The task: Update the data from the start through the line containing "pos(39,458)", inclusive, replacing "Cookies" with "Privacy" and leaving everything else unchanged.

Given data:
-- BEGIN --

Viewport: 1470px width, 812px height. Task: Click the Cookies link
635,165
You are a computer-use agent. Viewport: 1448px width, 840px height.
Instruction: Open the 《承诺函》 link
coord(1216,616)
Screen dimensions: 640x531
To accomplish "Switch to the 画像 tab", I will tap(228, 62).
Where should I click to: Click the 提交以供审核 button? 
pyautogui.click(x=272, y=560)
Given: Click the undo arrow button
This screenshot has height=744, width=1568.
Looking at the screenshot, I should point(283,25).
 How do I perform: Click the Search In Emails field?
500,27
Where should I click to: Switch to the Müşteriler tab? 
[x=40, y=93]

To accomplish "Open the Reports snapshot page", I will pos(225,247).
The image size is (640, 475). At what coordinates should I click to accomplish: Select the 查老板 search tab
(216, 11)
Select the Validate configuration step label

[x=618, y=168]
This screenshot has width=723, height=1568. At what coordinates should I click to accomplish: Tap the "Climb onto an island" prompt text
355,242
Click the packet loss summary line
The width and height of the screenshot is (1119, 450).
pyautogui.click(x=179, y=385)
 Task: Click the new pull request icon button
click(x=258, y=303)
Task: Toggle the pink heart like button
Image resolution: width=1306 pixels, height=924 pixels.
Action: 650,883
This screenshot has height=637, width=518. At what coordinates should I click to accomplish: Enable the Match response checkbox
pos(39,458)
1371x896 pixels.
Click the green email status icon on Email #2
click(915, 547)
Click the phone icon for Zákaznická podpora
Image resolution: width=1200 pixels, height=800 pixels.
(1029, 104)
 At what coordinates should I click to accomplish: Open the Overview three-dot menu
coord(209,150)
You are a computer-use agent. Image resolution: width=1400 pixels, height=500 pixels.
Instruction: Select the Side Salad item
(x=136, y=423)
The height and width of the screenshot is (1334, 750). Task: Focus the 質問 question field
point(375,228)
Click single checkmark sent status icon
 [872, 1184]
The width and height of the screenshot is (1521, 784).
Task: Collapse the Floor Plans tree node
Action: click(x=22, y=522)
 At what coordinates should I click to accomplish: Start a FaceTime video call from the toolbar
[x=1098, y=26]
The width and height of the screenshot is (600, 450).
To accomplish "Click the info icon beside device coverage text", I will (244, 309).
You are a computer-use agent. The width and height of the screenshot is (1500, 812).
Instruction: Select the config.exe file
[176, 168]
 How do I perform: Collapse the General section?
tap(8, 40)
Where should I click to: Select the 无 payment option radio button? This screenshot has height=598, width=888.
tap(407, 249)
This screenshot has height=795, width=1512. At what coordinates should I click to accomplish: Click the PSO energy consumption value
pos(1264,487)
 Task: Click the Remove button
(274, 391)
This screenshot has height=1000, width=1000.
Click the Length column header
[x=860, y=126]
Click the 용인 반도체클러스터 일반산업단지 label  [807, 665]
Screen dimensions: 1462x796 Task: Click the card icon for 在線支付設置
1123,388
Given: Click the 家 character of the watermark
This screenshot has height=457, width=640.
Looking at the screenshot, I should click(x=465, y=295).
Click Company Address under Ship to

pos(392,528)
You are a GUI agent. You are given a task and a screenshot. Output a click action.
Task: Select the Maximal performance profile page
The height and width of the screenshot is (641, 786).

-- END --

Full solution:
Viewport: 1470px width, 812px height. Task: Click the Privacy link
635,165
You are a computer-use agent. Viewport: 1448px width, 840px height.
Instruction: Open the 《承诺函》 link
coord(1216,616)
Screen dimensions: 640x531
To accomplish "Switch to the 画像 tab", I will tap(228, 62).
Where should I click to: Click the 提交以供审核 button? 
pyautogui.click(x=272, y=560)
Given: Click the undo arrow button
This screenshot has height=744, width=1568.
Looking at the screenshot, I should point(283,25).
 How do I perform: Click the Search In Emails field?
500,27
Where should I click to: Switch to the Müşteriler tab? 
[x=40, y=93]

To accomplish "Open the Reports snapshot page", I will pos(225,247).
The image size is (640, 475). At what coordinates should I click to accomplish: Select the 查老板 search tab
(216, 11)
Select the Validate configuration step label

[x=618, y=168]
This screenshot has width=723, height=1568. At what coordinates should I click to accomplish: Tap the "Climb onto an island" prompt text
355,242
Click the packet loss summary line
The width and height of the screenshot is (1119, 450).
pyautogui.click(x=179, y=385)
 Task: Click the new pull request icon button
click(x=258, y=303)
Task: Toggle the pink heart like button
Image resolution: width=1306 pixels, height=924 pixels.
Action: 650,883
This screenshot has height=637, width=518. At what coordinates should I click to accomplish: Enable the Match response checkbox
pos(39,458)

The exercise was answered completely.